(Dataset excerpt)
'''

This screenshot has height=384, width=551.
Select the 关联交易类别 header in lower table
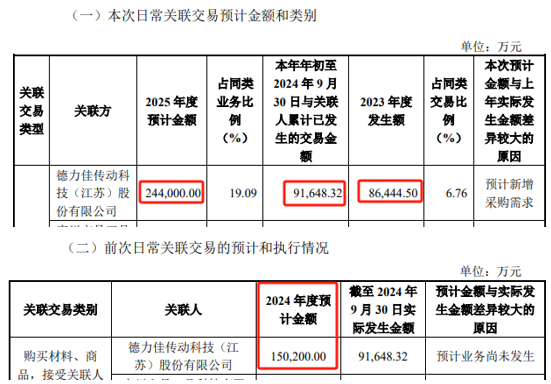(x=60, y=310)
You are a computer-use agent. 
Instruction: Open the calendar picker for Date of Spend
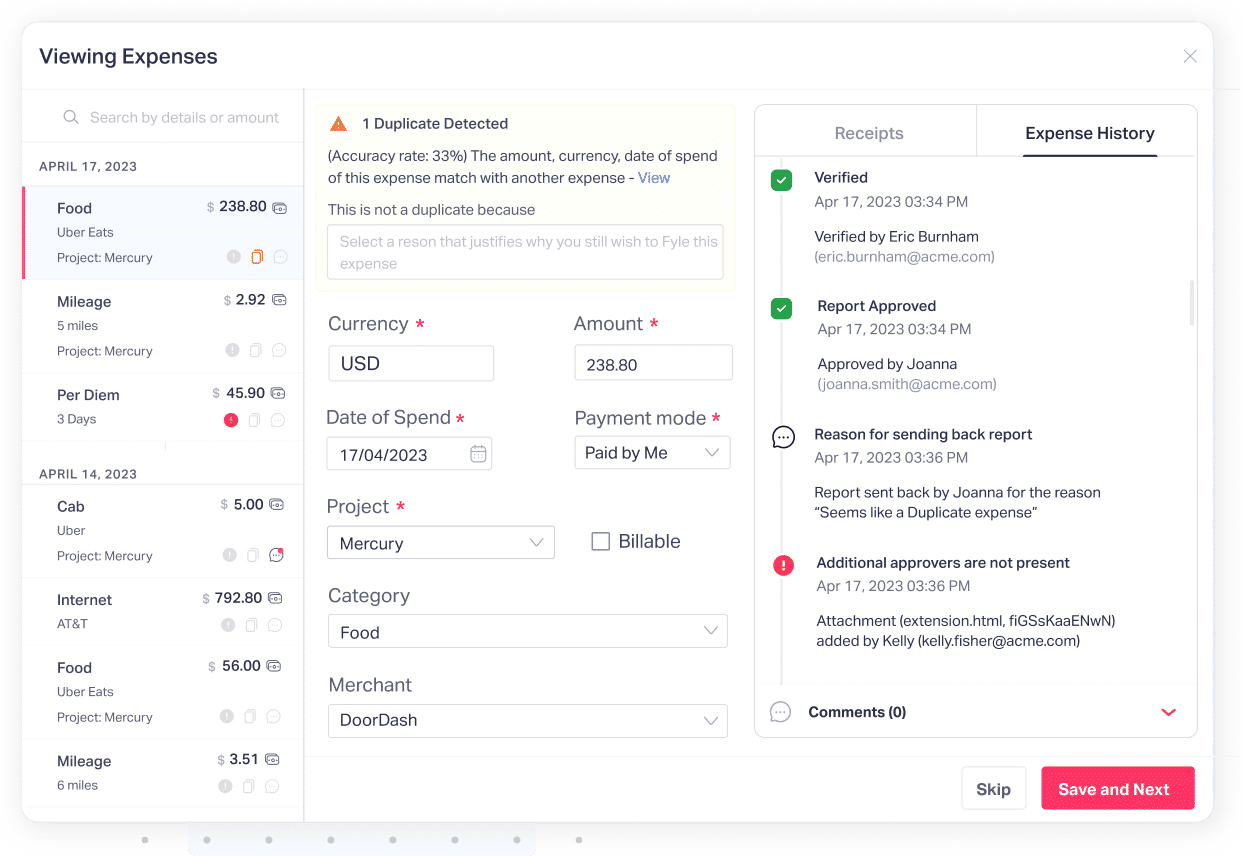[x=479, y=453]
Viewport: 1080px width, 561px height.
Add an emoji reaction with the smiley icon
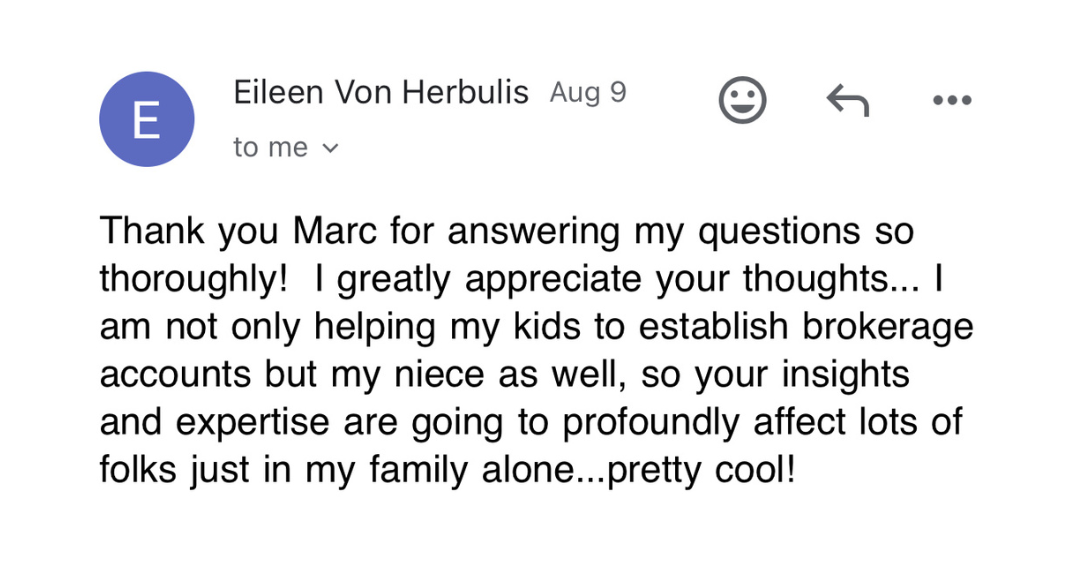coord(742,100)
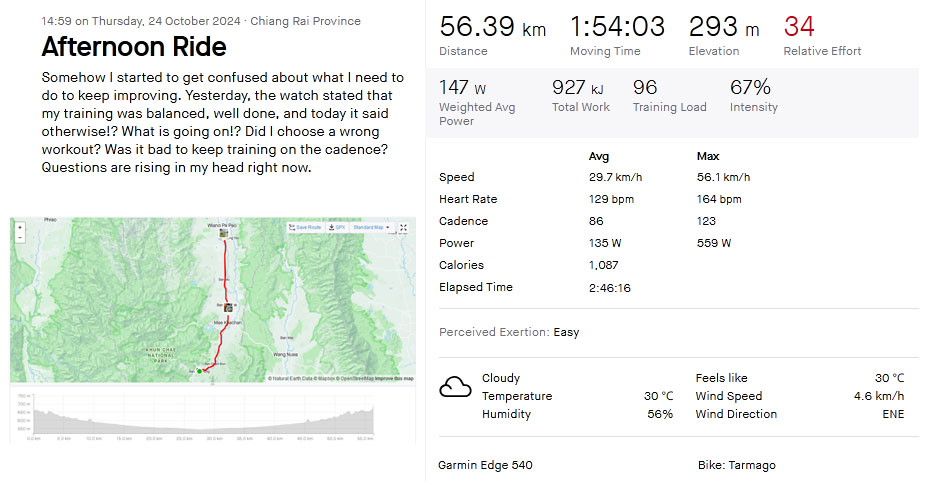The width and height of the screenshot is (950, 481).
Task: Click the photo thumbnail at Wiang Pa Pao
Action: (223, 234)
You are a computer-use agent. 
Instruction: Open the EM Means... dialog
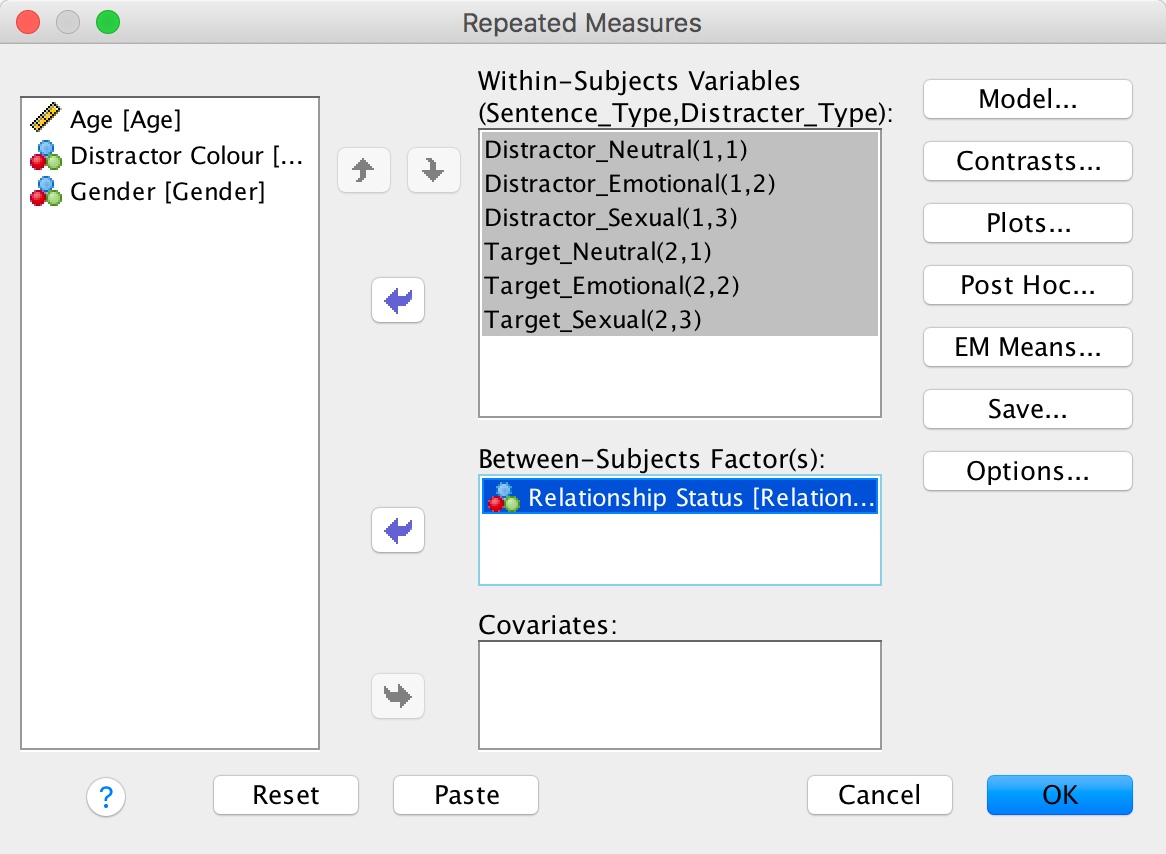1027,347
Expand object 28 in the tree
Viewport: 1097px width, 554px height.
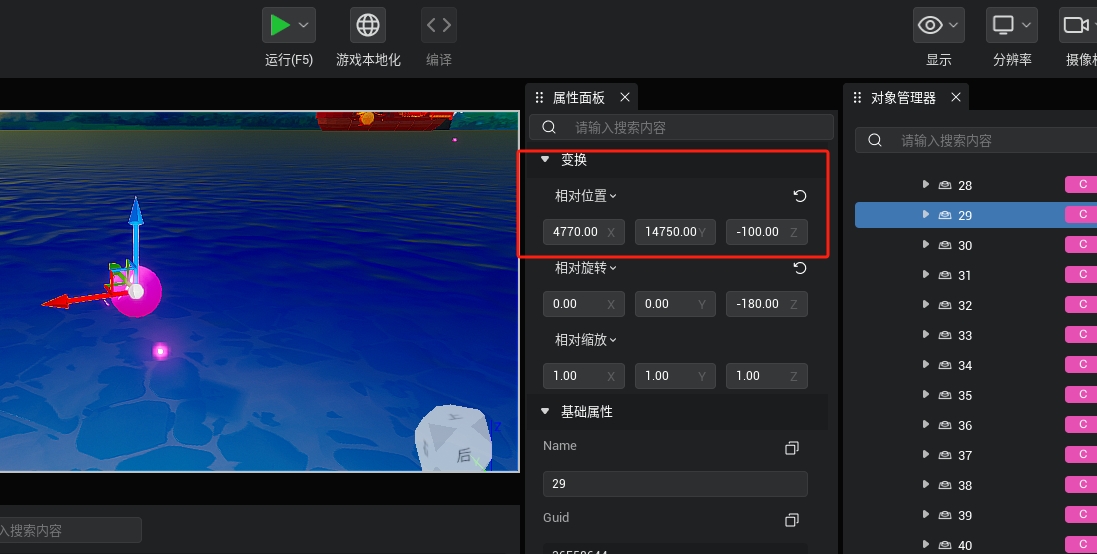point(925,185)
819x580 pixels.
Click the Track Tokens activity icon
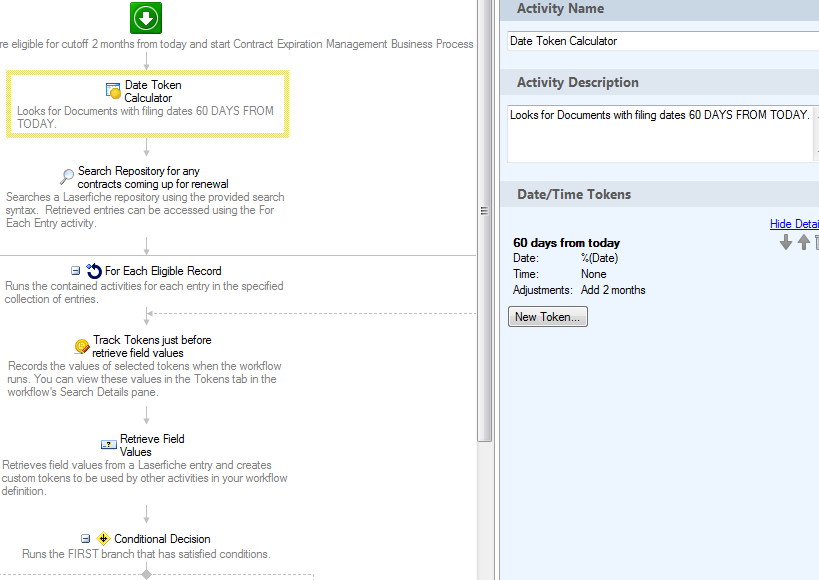(x=82, y=346)
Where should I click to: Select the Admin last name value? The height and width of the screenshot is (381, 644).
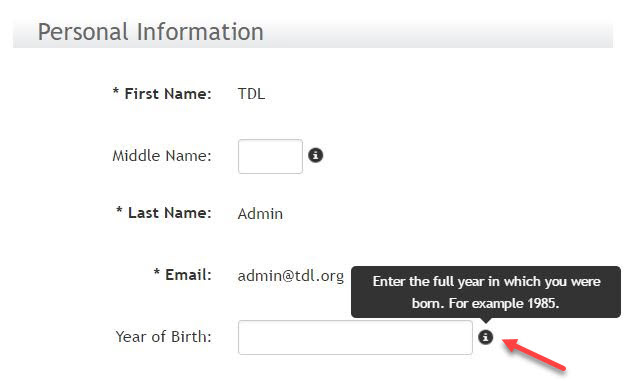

'''

#### OBJECTIVE
Rewrite the stretch from the start of the rows through the line containing "[x=479, y=453]" as a Markdown table with the columns No. and Text, giving each line its own number. Skip blank lines and leave the pictures out.

#### FINISHED TASK
| No. | Text |
|---|---|
| 1 | This screenshot has height=384, width=551. |
| 2 | Select the 关联交易类别 header in lower table |
| 3 | (x=60, y=310) |
| 4 | You are a computer-use agent.  |
| 5 | Instruction: Open the calendar picker for Date of Spend |
| 6 | [x=479, y=453] |